Discuss a wide range of topics! Questions about the Alteryx Platform should be directed to the appropriate Product discussion forum.

Advent of Code 2021 Day 15 (BaseA Style)

16 - Nebula
16 - Nebula

Discussion thread for day 15 of the Advent of Code -



8 - Asteroid

Does the path taken can be behave like snake game? U turns? Up-down?

I tried with define steps from 0,0, then calculate minimum sum needed to get to next step from previous, so going through the grid with a downward diagonal line (like Dijkstra), but answer is a bit off.

16 - Nebula
16 - Nebula

This works for part 1 in under 10 seconds, we'll see how long part 2 takes, assuming it finishes (I'm currently at 8 minutes and it slows down the farther it it may take hours to finish). I may need to try something different for part 2 to help it finish faster.

I essentially try all paths, with the key being that I remember for each spot the minimum risk score. That way when you get to a spot with a higher score, you can terminate that branch from going any further. It slows down because I'm storing the total path as a string to help me try as few paths as possible. For part 2, it may be faster to try more paths and not keep the path history. I think it will get to the right answer eventually.

Super messy Macro:




16 - Nebula
16 - Nebula

Epic fail on part 2 (it may have never ended), so I reworked it for speed. I don't like it as much as my original logic, but part 2 now completes in <10 minutes. I also just relied on manually updating the number of iterations.

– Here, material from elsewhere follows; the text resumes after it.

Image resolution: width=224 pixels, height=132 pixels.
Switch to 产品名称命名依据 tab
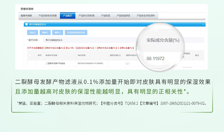pos(47,16)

Same logic as before, but I ditched the path thing and simplified as much as possible.

Iterative Macro:



11 - Bolide

Fast this was not.

Start with coordinates 0,0. Visit neighbours that we have not visited in the current path (now thinking this is not necessary and adds regex time). Add cost. Check if the accumulated cost is lower than any visit to this cell from any other path (keep if so, drop the full path otherwise).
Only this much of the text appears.